**TASK TO COMPLETE:**
Pictures must not appear in the copy. Restate exactly the lines below from the one with "Task: Open the three-dot more options menu" through the one with "Expand the Bones section plus icon", inclusive.

── MATERIAL TO PROCESS ──

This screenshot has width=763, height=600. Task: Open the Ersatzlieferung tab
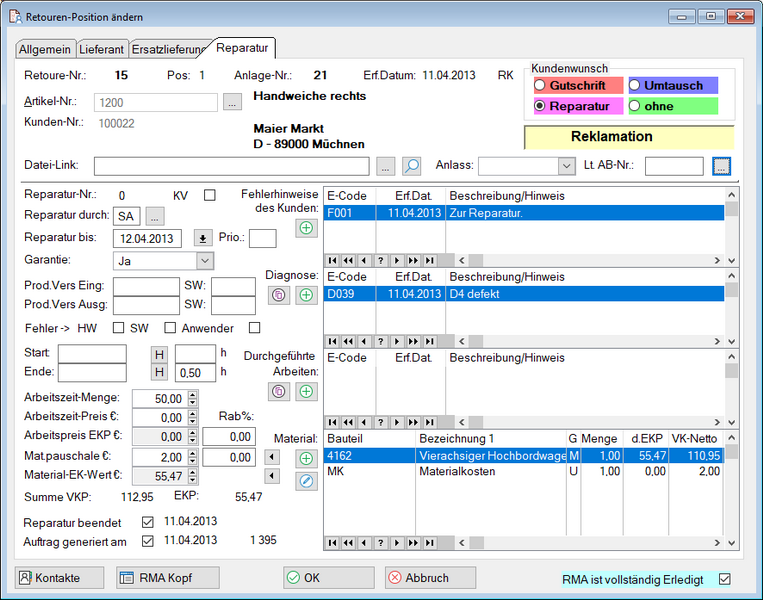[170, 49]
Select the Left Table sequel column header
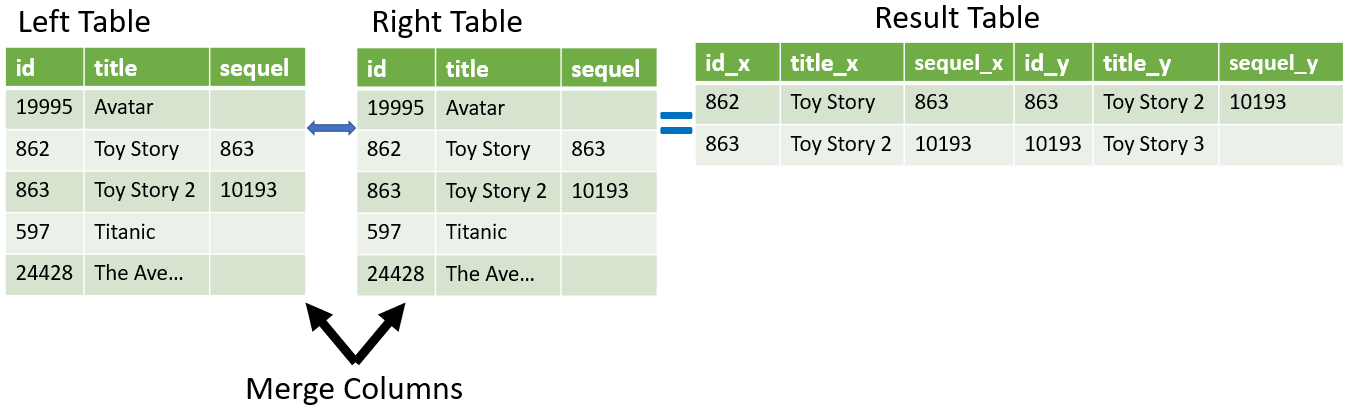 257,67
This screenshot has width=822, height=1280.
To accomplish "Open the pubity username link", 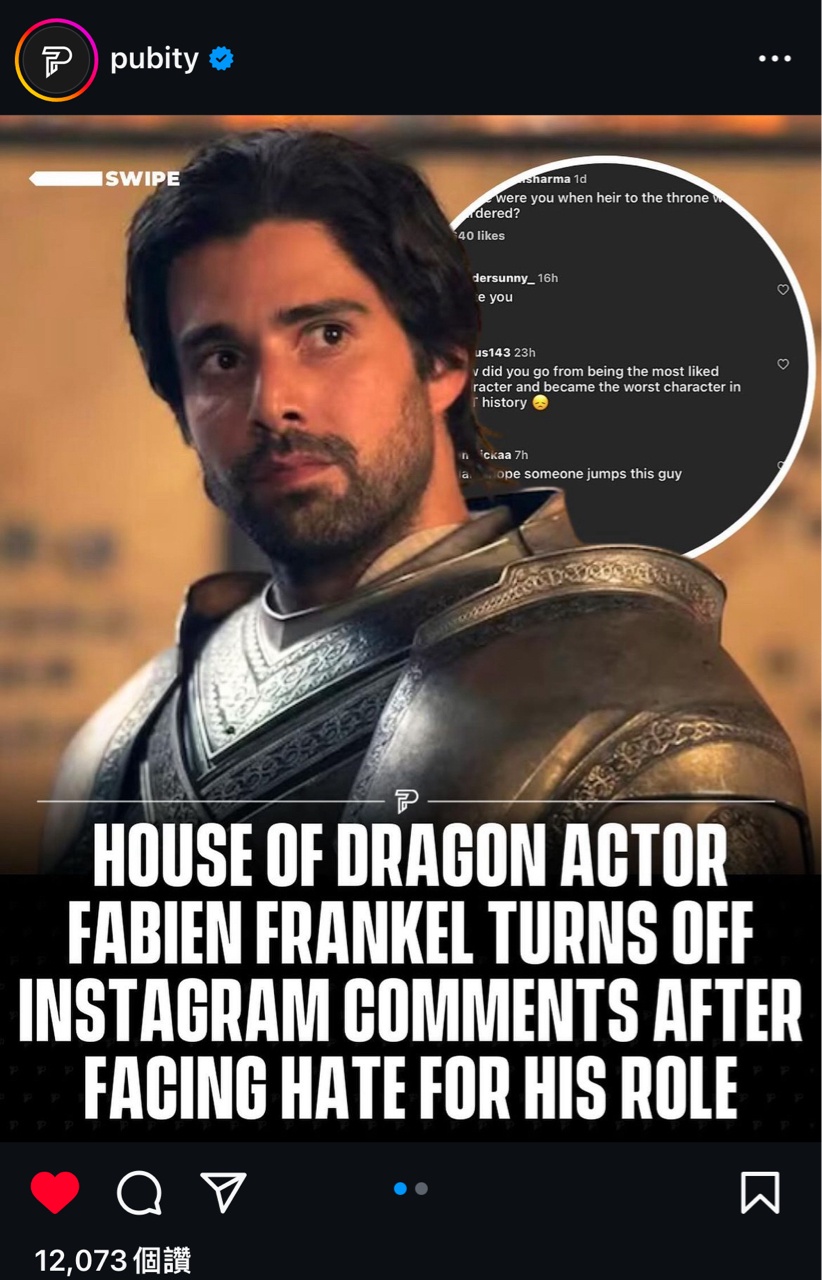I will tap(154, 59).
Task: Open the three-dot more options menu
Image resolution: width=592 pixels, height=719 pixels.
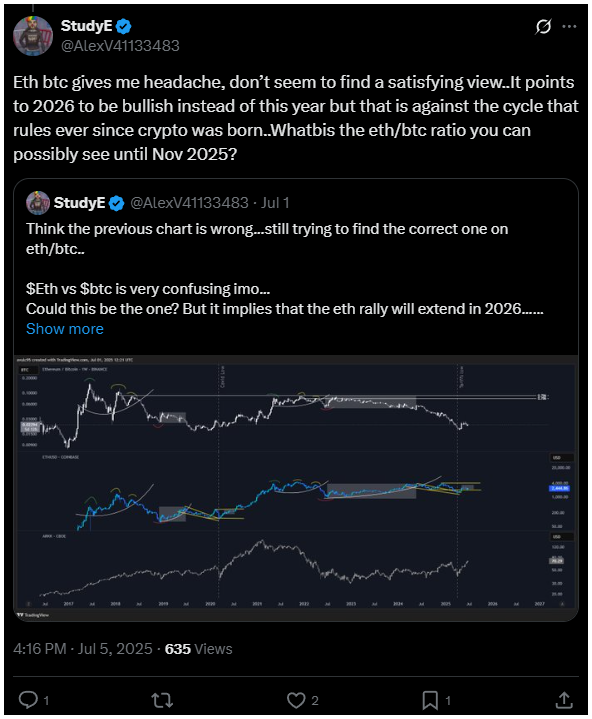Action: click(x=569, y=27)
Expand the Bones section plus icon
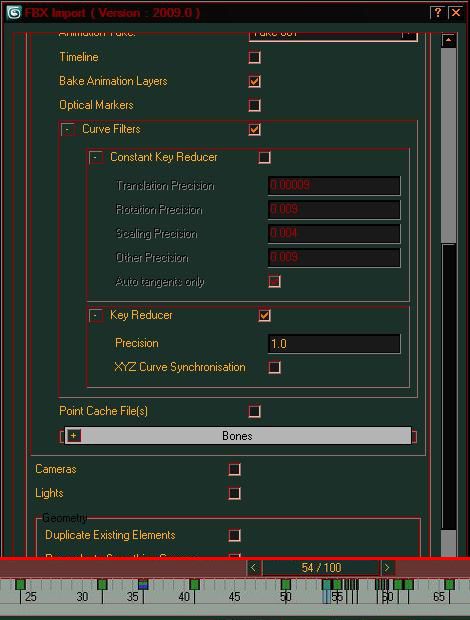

───
── MATERIAL TO PROCESS ──

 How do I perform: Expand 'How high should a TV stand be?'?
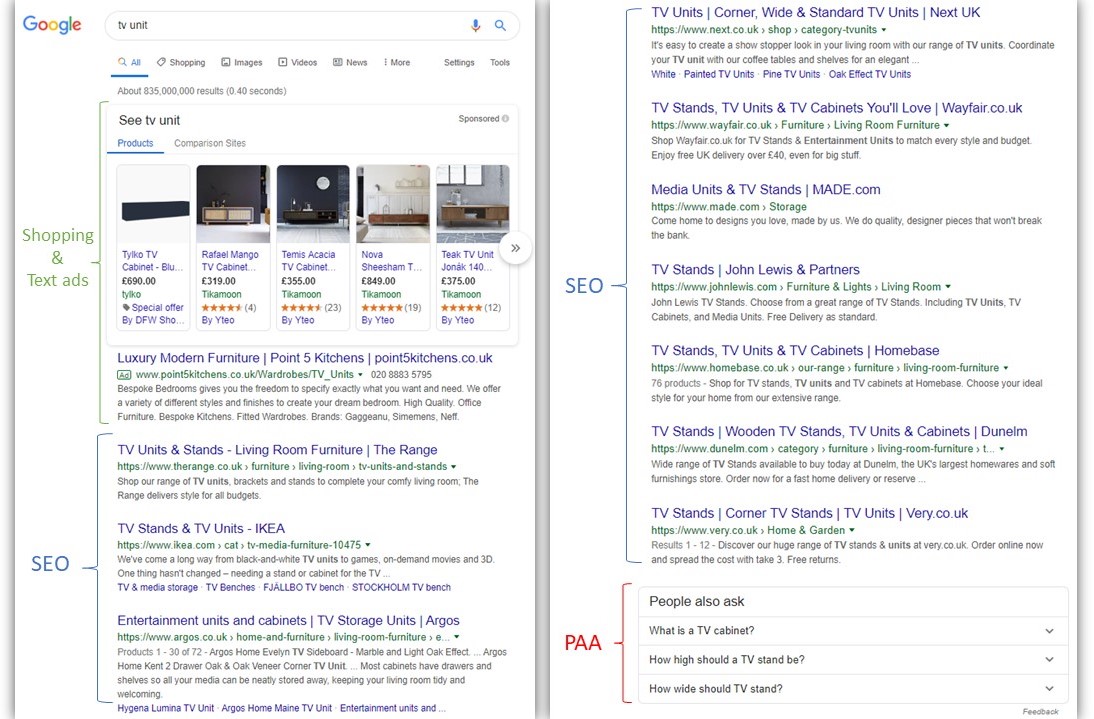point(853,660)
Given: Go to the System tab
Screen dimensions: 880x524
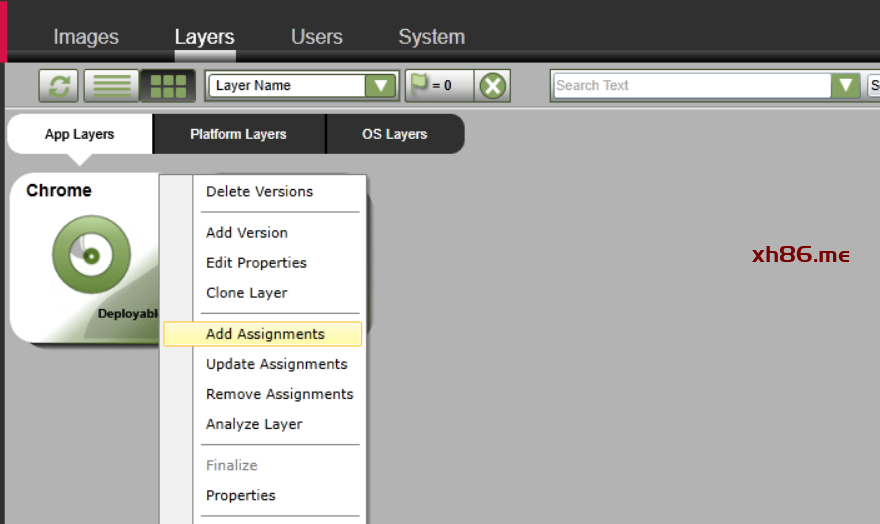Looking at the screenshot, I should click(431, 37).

───

**OUTPUT OF THE EXERCISE:**
Task: Open the three-dot more options menu
Image resolution: width=592 pixels, height=719 pixels.
Action: click(x=569, y=27)
Expand the Bones section plus icon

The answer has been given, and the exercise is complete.